Is Cologne becoming a more dangerous place to live?

Statistics show violent crime in Cologne is on the rise. While some locals lay the blame at the feet of immigrants, others say the dangers are exaggerated and warn that refugees are being scapegoated for more fundamental problems.

Is Cologne becoming a more dangerous place to live?
Police outside Cologne central station. Photo: DPA

“I don’t think police have lost control. Even in further out areas with a bad reputation, I’ve never heard of any no-go areas,” Jana Gibhardt-Engle tells The Local.

Gibhardt Engle moved to Cologne 19 years ago and says she has never felt unsafe walking around the city at night, or attending large events such as carnival and gay pride.

The 38-year-old was responding to comments made in October by Andreas Hupke, mayor of Cologne's central Innenstadt district, who accused police of “giving up control” of Ebertplatz, a busy traffic hub with a reputation for drug dealing and violence.

With police statistics showing drug-related crime at its highest rate in a decade, and a rise in violent crime of 3.6 percent from 2015 to 2016, a heated debate continues over whether crime in Germany's fourth city is becoming unmanageable.

'Things have gotten worse'

Crime in Cologne “definitely has gotten worse since the extreme influx of immigrants” to parts of the city, says Gina McAnally, a finance professional who moved to the city in 2009.

“Obviously drunk people and aggressive behaviour” now put her off attending crowded events, while she complains that her neighbourhood “feels like a mistreated stepchild at times – there is not enough money going towards safety, education and generally increasing livability.”

Police have “continually had their budgets slashed and there just aren't enough of them to go around and handle all the hot spots,” she says.

An underpass on the edge of Ebertplatz. Photo: Wikipemedia Commons

Nazmul Huq Russell, a PhD researcher who, like McAnally, lives in the eastern Kalk district, says he and his wife now feel less safe walking through the streets than they did when they first moved to the neighbourhood.

His wife has been the victim of verbal abuse on the streets, and he has had trouble with drug dealers. One time a drug dealer “approached me to sell drugs, when I asked them not to disturb me, they were furious and started heated arguments,” he relates.
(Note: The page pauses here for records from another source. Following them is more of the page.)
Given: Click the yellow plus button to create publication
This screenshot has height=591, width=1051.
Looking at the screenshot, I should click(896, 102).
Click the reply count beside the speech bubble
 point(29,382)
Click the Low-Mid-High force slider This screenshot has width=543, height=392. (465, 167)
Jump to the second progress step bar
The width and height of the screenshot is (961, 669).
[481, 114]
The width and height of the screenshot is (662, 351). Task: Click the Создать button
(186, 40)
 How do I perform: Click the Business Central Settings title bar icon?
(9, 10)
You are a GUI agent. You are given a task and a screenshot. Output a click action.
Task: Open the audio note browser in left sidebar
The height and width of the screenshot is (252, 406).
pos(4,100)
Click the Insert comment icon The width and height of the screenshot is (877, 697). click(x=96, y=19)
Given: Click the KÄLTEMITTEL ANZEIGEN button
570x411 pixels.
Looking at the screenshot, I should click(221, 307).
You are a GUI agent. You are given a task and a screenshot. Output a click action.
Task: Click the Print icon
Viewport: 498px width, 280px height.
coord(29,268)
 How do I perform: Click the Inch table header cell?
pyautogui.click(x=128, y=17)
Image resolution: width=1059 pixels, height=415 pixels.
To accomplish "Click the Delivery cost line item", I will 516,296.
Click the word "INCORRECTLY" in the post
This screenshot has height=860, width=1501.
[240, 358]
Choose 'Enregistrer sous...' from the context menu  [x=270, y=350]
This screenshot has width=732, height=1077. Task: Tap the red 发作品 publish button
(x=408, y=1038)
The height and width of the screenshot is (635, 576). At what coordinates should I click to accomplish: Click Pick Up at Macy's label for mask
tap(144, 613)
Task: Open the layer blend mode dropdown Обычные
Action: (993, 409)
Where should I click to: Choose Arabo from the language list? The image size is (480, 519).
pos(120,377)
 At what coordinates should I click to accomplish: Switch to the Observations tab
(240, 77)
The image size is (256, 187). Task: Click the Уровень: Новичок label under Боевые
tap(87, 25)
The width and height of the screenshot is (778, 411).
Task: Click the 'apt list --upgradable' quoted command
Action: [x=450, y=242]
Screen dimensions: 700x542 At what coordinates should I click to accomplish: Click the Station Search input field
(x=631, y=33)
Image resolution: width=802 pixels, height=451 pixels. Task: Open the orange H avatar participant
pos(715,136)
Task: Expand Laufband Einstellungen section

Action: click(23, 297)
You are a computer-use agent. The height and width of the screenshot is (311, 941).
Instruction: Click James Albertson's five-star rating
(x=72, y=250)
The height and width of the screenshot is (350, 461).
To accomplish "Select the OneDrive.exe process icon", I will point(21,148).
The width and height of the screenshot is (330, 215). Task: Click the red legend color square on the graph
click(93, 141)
Russell believes the root of the problem is marginalization. Many of the dealers are “immigrants, not-so-educated, and don't know the language. Therefore, they find it difficult to get work and they become part of local groups of petty crime,” he says.

'No no-go areas'

Concerns about safety in Cologne are not universal, though. Miguel Lopes, an engineer who has lived in the city for the past few years, hasn't felt any significant change in crime levels.

“From the places I know, I can’t really tell you about one that’s totally unsafe,” he says. “In Cologne, the stuff that you usually have to worry about is more like pick pocketing and that’s mostly in the touristy areas”.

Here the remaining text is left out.